In a recent computational study (Physical Review B, "The local density of optical states in the 3D band gap of a finite photonic crystal"), scientists from Greece, USA, and the Netherlands find that even tiny photonic crystals effectively shield vacuum noise by 10x or more. The new insights lead to design rules for efficient lasers and LEDs, thin photovoltaic cells, or even optical quantum bits.

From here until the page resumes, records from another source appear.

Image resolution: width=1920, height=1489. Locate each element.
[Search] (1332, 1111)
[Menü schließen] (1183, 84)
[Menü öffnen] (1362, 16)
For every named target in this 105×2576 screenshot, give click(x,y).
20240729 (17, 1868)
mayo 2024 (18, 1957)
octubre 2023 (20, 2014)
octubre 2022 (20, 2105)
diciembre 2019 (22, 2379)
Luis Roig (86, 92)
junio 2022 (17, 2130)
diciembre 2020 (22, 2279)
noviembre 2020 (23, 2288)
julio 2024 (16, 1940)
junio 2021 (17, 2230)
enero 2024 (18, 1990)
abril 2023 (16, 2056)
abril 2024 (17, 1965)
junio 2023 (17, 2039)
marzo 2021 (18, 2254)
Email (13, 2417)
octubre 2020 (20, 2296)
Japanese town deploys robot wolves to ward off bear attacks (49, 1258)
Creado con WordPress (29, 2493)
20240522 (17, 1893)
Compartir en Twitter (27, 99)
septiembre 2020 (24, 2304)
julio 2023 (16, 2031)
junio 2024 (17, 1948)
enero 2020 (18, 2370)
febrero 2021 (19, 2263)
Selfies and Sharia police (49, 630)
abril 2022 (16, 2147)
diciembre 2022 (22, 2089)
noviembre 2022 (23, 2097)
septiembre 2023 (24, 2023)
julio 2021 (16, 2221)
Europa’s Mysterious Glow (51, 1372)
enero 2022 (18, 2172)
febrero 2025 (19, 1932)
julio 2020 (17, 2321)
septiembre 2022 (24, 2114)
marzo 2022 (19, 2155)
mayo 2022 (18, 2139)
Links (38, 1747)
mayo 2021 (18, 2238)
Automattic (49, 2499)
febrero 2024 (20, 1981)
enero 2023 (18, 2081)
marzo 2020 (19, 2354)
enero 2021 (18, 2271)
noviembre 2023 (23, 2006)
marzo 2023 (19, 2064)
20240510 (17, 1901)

According to Quantum Mechanics, even empty space is not completely empty. Space is filled with short-lived particle-antiparticle pairs that appear and disappear, also known as vacuum fluctuations. Although their presence is subtle and cannot be observed directly, the fluctuations interact with atoms, acting as noise that induces an atom in a higher-energy state to drop to a lower energy state while emitting a photon. Hence, the manipulation of vacuum noise is crucial to design applications that employ light-emission control, photovoltaics, and quantum information processing.
photonic crystal structure with a structure similar to a diamond crystal
Figure 1. Left: schematic of the photonic crystal structure with a structure similar to a diamond crystal. The crystal consists of cylindrical pores perpendicular to each other in a silicon backbone. When the crystal has a band gap, vacuum fluctuations (red wavelets) are forbidden from entering. Right: Density of vacuum noise versus crystal emitter position inside the crystal calculated by the Greek-Dutch-US team (blue circles) and exponential model (blue line). The density in free space is at level 10°=1. (Image courtesy of the researchers)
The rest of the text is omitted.